Да хранят твой покой духи мертвых, Атия!»

Долгая тишина нависла над площадью. Помедлив, Октавий спустился с трибуны. Затем носилки с телом вынесли с форума и за пределы городских стен.

Я никак не могу убедить себя в том, что все это я видел собственными глазами и слышал собственными ушами — в царящем здесь хаосе достоверных известий как таковых не существует, никаких эдиктов на стенах сената больше не вывешивается; нельзя даже с точностью сказать, существует ли сам сенат. Октавий Цезарь вступил в союз с Антонием и Лепидом, что, по существу, означает военную диктатуру; враги Юлия Цезаря подлежат проскрипции. Более сотни сенаторов — сенаторов! — преданы казни, а их имущество и казна конфискованы; и еще несчетное множество богатых римлян, многие благородных кровей, убиты или бежали из города, а все, чем они владели, оказалось в руках триумвиров. Какая чудовищная жестокость! Среди тех, кто подвергся гонениям, — Павл, родной брат Лепида, Луций Цезарь — дядя Антония, и даже знаменитый Цицерон и тот попал в черные списки. Однако я полагаю, эти трое, а также некоторые другие сумели бежать из города и, возможно, остались живы.
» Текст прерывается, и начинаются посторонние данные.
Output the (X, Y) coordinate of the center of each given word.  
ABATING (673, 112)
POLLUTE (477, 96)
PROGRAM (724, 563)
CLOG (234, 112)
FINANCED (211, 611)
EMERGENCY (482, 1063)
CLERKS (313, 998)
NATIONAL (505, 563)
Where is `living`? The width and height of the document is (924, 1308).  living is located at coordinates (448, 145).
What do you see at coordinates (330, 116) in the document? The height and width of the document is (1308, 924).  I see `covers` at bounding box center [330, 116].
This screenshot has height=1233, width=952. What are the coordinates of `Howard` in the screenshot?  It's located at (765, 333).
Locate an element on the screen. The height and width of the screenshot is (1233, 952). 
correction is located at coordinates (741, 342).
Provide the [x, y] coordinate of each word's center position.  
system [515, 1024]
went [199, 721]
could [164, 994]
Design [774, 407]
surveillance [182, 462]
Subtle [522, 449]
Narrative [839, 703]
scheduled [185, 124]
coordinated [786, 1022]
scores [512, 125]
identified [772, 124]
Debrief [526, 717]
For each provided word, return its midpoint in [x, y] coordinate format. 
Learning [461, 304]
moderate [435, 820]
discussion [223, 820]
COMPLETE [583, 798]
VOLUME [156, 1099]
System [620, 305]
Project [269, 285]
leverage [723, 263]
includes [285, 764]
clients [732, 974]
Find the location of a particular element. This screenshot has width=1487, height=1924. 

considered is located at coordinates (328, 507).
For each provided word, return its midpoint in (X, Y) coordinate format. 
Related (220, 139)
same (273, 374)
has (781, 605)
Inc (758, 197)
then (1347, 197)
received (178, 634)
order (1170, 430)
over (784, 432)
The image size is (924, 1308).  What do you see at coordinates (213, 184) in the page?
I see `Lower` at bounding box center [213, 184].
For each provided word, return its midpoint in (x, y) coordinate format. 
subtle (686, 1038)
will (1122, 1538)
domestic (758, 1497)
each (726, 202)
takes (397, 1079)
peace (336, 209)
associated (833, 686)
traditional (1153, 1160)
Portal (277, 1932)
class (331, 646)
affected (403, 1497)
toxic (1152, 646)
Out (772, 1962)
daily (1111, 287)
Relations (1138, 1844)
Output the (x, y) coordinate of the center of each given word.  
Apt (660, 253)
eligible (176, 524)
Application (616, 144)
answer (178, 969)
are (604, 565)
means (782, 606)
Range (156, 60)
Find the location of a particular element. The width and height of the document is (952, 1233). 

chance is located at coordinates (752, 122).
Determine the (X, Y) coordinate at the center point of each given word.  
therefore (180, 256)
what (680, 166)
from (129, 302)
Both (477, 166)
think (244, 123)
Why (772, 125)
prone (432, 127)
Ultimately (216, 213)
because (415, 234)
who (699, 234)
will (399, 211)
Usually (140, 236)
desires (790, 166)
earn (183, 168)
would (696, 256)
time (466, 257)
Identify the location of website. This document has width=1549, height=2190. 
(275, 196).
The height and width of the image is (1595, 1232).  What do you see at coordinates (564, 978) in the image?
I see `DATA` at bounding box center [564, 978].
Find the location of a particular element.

Похоже, самые кровавые расправы — дело рук солдат Антония. Я своими собственными глазами видел обезглавленные трупы римских сенаторов, раскиданные по тому самому форуму, которым еще неделю назад они больше всего гордились; из своего отдаленного от всех этих ужасов жилища я слышал предсмертные вопли тех, кто слишком долго откладывал свой побег из Рима и расставание со своим богатством. Все, кроме бедняков, людей с очень скромным достатком и друзей Цезаря, живут в постоянном страхе грядущего дня, в любой момент ожидая увидеть свои имена в проскрипционных списках.

Говорят, Октавий Цезарь заперся в своем доме и носа не кажет на улицу, чтобы ненароком не наткнуться на труп кого–нибудь из своих бывших соратников. Еще говорят, что именно Октавий настаивает на том, чтобы проскрипции проводились быстро, решительно и без всякого снисхождения. Просто не знаешь, чему и верить.

События последних нескольких месяцев повергают меня в сомнение: неужели это тот самый Рим, который, как мне казалось, я начал наконец узнавать? Действительно ли я понимаю этих людей? Атенодор отказывается обсуждать что–либо со мной, Тираннион лишь печально качает головой.

Наверное, во мне гораздо больше от пылкого юноши, чем от взрослого мужчины, каким я сам себя представлял.

Цицерону спастись не удалось.

Вчера, прохладным ясным декабрьским днем, бродя среди книжных лавок в торговых рядах за форумом (сейчас уже не опасно появляться на улицах), я заслышал невдалеке шум; и вопреки здравому смыслу, влекомый неуемным любопытством, которое однажды приведет меня либо к славе, либо к погибели, я пробрался через ворота, ведущие на форум. Взволнованная толпа окружила одну из трибун возле здания сената. «Это Цицерон», — произнес кто–то, и имя это тихим вздохом пробежало по толпе: «Цицерон… Цицерон…»

Не зная, чего ожидать, но содрогаясь при одной мысли о том, что я могу увидеть, я протолкался вперед.

Здесь, на трибуне сената, аккуратно установленная между его собственными отрубленными руками, покоилась усохшая, сморщенная голова Марка Туллия Цицерона. Я слышал, как кто–то сказал, что она выставлена здесь по приказу самого Антония.

Это была та самая трибуна, с которой всего три недели назад Октавий Цезарь с такой нежностью говорил о своей покойной матери. И вот снова тлетворный дух смерти царил над ней; и в этот момент я не мог не порадоваться тому, что Атии не суждено было увидеть ужасные деяния собственного сына.

II

Письмо: Марк Юний Брут — Октавию Цезарю из Смирны (42 год до Р. Х.)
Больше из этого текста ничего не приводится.